### Activity
Line count for the string "search": give the number of lines in the data below that contain it, and nothing more.

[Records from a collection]

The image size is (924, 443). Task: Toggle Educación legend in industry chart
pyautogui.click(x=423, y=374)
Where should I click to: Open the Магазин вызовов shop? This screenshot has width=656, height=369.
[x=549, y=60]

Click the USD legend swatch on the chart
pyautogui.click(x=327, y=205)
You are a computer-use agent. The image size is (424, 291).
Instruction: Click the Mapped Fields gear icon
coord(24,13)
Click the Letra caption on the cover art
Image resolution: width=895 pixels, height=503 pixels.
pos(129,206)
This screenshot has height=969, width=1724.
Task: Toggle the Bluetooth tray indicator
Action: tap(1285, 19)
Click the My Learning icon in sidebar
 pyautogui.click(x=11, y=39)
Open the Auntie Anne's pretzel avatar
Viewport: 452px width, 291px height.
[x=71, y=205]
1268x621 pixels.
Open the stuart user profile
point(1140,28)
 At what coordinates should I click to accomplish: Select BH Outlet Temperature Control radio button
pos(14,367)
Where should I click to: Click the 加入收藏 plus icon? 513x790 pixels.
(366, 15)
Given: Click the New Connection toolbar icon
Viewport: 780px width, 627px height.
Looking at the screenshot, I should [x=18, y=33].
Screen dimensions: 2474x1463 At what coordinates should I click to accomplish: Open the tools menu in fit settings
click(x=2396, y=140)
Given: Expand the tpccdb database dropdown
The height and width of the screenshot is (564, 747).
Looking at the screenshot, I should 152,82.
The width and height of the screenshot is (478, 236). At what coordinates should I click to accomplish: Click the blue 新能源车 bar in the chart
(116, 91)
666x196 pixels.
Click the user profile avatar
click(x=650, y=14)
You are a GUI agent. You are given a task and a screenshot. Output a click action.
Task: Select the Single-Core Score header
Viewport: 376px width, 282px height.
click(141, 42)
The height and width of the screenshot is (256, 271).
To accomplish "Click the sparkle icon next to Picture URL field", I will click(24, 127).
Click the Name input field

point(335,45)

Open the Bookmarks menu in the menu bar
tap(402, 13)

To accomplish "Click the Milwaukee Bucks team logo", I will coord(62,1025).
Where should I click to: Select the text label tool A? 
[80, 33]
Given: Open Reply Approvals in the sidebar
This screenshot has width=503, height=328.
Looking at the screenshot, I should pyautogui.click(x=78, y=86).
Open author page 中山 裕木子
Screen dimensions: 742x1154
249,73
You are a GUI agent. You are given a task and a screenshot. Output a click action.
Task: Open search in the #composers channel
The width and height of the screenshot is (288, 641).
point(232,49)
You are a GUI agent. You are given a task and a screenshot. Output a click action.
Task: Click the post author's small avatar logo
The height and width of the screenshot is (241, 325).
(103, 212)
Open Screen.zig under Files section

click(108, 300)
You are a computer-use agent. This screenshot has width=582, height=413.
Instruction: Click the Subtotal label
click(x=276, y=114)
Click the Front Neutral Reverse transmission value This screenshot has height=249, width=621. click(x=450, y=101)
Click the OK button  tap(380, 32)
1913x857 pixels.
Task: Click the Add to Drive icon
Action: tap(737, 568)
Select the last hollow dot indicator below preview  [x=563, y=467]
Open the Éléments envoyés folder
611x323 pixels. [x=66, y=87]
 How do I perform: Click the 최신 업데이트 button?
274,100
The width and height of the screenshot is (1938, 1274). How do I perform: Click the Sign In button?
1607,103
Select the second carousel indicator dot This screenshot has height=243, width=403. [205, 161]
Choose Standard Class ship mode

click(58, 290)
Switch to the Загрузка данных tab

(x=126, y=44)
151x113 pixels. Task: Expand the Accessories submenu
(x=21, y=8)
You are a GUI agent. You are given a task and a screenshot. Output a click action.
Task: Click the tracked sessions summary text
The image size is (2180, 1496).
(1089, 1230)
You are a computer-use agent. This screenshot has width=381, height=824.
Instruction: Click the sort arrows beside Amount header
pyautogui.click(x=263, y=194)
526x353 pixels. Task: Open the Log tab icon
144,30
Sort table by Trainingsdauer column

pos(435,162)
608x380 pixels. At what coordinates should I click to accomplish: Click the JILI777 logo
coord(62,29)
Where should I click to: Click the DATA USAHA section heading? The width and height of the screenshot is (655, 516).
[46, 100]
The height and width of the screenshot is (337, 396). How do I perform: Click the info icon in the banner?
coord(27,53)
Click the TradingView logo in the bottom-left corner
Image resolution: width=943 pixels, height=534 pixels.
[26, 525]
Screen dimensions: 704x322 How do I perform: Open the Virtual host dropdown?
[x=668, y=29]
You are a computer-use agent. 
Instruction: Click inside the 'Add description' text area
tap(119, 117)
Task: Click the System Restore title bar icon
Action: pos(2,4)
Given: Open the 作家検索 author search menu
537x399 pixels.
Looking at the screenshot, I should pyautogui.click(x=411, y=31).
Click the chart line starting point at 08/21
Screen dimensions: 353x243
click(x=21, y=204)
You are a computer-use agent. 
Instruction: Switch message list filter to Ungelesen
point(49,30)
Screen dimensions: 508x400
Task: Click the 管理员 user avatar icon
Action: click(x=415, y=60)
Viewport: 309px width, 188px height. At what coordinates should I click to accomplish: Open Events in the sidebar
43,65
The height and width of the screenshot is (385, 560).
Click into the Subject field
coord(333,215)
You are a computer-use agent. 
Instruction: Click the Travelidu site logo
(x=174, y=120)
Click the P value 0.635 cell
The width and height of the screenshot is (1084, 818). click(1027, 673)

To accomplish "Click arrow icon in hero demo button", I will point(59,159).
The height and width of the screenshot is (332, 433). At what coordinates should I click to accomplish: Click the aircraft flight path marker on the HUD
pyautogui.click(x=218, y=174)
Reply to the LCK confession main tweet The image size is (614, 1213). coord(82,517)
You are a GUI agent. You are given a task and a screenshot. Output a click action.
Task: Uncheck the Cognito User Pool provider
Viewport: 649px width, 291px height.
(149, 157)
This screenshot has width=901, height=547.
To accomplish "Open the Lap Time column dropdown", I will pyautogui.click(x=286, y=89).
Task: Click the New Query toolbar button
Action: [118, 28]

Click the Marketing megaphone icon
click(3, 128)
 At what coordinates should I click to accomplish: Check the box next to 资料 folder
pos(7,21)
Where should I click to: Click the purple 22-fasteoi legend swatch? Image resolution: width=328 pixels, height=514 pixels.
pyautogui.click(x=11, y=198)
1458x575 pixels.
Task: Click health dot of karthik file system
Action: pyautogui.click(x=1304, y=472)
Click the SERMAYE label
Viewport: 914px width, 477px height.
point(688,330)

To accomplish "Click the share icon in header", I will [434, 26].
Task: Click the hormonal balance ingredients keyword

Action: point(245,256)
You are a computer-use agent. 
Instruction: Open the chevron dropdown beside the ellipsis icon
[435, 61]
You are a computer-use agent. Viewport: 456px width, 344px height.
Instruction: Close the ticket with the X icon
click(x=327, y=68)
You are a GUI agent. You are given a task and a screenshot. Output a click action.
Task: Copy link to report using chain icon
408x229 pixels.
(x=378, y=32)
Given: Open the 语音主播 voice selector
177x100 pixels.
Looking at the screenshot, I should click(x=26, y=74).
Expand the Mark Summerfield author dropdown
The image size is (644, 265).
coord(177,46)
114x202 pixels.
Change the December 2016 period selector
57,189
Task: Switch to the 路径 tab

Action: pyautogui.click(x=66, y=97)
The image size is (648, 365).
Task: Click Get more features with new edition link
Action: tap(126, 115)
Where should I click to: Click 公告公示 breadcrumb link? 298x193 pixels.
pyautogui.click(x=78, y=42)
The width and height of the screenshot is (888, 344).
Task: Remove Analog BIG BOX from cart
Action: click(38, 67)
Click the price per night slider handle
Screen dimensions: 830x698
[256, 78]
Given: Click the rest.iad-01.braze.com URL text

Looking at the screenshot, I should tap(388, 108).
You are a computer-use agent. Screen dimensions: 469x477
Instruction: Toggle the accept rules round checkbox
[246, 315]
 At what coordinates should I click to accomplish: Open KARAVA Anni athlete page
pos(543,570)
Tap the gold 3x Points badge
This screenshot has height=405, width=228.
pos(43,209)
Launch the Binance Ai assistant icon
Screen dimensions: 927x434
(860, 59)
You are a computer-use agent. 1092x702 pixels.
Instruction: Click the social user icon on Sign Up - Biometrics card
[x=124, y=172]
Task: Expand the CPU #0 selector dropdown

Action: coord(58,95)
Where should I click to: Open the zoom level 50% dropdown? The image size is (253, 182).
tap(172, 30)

### Answer to the problem
2